Whenever the word "using" turns up in a line of the data below, copy that line.
○ ○ ○ ○
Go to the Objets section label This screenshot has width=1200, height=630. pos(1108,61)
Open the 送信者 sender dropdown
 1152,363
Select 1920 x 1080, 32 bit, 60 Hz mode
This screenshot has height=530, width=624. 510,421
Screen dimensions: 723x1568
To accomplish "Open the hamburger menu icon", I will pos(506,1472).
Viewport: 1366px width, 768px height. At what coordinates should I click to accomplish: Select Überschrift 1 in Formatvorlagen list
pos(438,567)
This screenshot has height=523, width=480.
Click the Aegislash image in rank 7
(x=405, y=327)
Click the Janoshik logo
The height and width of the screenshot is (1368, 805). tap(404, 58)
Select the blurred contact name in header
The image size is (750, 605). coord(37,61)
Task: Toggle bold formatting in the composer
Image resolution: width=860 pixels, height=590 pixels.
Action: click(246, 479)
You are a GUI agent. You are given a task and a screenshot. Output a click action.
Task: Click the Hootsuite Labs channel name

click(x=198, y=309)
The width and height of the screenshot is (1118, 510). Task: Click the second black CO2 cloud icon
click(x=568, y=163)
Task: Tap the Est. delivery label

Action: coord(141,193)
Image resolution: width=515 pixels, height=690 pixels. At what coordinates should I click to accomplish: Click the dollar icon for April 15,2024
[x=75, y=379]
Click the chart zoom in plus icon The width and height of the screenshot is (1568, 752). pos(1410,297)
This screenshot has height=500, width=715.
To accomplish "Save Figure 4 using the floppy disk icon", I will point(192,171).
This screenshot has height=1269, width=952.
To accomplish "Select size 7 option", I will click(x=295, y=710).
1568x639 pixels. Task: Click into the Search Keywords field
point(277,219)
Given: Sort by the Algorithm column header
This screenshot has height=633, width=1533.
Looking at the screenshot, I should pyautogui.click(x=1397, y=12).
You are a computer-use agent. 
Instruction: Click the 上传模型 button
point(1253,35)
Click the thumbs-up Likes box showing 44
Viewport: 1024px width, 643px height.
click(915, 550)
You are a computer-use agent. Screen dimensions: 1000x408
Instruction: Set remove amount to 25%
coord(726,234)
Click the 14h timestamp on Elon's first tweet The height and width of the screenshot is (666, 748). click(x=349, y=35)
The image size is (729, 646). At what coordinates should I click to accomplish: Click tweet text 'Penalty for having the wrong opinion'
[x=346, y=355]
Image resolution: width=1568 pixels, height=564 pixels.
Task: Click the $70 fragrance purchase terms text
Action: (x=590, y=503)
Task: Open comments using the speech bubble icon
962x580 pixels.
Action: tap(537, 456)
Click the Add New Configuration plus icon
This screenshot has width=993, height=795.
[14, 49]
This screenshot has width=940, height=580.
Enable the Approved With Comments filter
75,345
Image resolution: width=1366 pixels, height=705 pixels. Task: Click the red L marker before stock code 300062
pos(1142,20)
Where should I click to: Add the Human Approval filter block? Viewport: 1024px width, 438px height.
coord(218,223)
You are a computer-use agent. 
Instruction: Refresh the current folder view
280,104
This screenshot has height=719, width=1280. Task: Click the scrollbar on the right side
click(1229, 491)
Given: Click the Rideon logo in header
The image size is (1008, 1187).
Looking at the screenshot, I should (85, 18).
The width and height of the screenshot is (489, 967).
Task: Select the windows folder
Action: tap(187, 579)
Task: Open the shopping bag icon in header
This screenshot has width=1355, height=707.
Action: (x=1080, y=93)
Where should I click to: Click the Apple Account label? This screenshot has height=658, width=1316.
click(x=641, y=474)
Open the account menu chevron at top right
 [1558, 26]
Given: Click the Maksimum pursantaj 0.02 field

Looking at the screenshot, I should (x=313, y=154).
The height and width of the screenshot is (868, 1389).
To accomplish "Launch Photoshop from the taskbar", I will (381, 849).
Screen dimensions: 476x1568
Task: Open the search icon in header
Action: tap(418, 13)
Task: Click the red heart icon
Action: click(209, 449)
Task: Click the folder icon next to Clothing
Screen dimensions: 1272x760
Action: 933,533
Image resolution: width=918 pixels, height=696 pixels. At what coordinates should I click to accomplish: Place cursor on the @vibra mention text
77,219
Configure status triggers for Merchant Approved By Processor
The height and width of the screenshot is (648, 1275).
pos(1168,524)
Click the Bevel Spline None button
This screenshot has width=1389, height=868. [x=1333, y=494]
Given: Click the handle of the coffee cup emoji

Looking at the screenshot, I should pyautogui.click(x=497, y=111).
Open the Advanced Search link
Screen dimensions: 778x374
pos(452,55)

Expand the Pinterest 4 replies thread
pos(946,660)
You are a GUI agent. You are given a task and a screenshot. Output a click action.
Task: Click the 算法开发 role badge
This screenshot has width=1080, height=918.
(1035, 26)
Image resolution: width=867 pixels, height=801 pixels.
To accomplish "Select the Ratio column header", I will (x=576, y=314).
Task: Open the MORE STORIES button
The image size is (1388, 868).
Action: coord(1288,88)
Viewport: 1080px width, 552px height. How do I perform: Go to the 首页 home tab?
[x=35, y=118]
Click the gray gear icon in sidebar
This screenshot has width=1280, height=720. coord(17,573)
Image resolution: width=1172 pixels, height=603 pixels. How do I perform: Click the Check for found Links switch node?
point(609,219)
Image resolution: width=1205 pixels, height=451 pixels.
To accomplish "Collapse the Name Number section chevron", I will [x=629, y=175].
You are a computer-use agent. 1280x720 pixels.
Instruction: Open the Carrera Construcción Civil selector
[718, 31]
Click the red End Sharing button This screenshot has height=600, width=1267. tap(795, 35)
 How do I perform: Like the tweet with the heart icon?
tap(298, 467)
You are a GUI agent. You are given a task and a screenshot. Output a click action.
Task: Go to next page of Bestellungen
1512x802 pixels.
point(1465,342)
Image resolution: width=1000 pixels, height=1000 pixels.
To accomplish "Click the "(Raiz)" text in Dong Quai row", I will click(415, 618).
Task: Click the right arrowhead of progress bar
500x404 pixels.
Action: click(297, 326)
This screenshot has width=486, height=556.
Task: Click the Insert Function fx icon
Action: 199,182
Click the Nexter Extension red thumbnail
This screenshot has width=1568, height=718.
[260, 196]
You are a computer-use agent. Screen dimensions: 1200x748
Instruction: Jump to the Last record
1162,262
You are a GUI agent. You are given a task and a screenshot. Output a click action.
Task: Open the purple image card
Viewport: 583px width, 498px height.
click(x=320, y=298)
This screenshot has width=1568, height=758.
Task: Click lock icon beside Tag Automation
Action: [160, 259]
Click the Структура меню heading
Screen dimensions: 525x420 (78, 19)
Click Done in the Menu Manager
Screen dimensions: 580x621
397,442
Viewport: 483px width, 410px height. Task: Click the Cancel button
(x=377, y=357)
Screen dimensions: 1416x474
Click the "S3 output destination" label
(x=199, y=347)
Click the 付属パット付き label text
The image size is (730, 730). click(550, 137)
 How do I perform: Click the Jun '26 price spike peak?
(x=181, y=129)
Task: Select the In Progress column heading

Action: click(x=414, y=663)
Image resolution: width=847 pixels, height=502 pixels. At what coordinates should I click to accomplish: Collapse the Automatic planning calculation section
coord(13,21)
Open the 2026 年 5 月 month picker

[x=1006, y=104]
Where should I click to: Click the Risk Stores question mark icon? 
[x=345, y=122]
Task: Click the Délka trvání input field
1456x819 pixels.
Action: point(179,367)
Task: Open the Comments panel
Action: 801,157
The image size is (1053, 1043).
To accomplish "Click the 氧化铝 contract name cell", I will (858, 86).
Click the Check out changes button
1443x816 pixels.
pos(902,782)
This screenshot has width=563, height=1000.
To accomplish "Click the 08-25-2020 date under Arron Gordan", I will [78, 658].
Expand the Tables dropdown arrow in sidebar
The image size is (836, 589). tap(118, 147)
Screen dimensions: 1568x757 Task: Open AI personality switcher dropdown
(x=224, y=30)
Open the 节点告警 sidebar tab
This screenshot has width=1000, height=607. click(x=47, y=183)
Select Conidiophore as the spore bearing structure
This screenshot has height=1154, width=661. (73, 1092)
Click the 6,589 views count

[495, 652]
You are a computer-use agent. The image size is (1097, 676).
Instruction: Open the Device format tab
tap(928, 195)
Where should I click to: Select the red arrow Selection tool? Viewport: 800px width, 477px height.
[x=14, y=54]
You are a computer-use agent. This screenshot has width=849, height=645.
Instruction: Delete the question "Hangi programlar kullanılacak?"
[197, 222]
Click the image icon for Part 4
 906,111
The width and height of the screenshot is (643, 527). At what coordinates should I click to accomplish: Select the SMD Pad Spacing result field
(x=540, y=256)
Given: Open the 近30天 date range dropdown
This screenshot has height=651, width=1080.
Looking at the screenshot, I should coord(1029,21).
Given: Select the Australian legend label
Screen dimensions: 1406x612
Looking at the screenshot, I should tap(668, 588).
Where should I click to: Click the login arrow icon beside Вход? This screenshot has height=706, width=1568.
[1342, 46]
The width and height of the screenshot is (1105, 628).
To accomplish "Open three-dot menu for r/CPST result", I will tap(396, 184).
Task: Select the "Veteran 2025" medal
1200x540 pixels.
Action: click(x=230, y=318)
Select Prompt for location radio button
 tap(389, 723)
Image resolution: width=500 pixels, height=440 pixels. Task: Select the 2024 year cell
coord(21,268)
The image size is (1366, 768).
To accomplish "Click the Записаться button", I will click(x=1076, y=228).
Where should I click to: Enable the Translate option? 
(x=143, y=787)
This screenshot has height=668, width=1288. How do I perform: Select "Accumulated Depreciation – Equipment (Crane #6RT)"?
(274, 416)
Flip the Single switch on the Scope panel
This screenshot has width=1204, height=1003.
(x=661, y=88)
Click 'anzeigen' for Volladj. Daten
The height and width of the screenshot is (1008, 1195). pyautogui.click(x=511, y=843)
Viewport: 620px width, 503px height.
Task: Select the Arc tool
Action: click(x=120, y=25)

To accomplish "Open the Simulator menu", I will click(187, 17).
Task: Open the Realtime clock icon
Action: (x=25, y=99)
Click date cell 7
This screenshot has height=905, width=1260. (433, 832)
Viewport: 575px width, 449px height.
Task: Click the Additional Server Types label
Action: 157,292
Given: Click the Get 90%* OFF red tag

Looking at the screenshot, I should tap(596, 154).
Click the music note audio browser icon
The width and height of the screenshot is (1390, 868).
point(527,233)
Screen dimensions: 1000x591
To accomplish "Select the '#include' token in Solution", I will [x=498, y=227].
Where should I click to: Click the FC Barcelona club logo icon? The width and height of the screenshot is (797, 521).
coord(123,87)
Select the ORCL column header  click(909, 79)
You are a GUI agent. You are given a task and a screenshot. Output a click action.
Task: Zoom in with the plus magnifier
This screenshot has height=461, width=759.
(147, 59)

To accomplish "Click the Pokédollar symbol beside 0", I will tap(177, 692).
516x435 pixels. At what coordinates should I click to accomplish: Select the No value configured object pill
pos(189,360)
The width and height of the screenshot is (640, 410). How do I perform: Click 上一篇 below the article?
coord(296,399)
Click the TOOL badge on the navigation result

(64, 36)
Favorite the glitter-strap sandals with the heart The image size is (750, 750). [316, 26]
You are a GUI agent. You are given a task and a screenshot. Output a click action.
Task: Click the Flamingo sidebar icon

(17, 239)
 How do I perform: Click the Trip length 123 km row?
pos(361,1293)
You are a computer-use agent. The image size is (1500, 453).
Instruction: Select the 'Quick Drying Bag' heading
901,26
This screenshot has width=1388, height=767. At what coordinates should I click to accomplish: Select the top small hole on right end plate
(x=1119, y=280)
○ ○ ○ ○
WRITTEN RESPONSE:
To accomplish "Save Figure 4 using the floppy disk icon", I will point(192,171).
Task: Open comments using the speech bubble icon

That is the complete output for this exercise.